You’re over at Penelope’s, Henry, Jack and Michael also there for a near annual Christmas cookie party.
Georgia’s focused as she climbs onto Penelope’s purple couch, her little body slipping into Spencer’s lap as she holds a cookie to his lips.
“Like the ones you’re eating?” The boys are busy making their snowmen look like army men to Penelope’s displeasure, but she lets them be.
You and her are nursing a glass of red, eyes on the cookies still in the oven and the ones cooling on the wire rack.

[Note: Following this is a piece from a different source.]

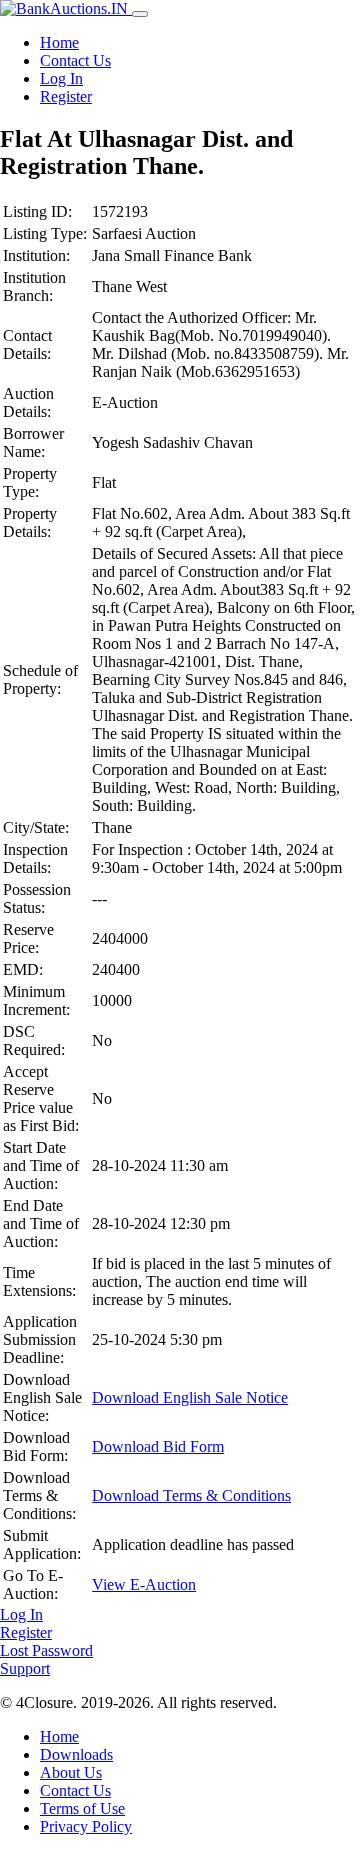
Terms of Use (82, 1808)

“Yeah! I told the boy at school,” she stumbles through the words as she munches on her cookie. “That they can’t haves cookies, it’s not good for their tummies.”
Spencer smiles, Georgia leans her head in the crook of his elbow, icing smeared on her cheeks.
“That’s right, they eat lots of grass and lichens. It’s easier for them to digest than other foods, especially around this time.”
Georgia, “So I was corrects?”
“Correct,” Spencer amends, Georgia nods.
“But I can still leave the cookies for Santa right?”
Michael heard that part and looks up, “And milk too!”
Spencer nods and Georgia starts on another cookie, licking away the icing first before handing the now soggy cookie off to Spencer who grimaces.
“Lots and lots of cookies too cebause Santa needs energy.” She says, best pleased when Spencer kisses her head.
You ruffle his hair as you lean over the couch, collecting a sticky kiss on your cheek from Georgia and the soggy cookie from Spencer which makes you laugh.
“Ten more minutes till me and Aunt Penny need help decorating.”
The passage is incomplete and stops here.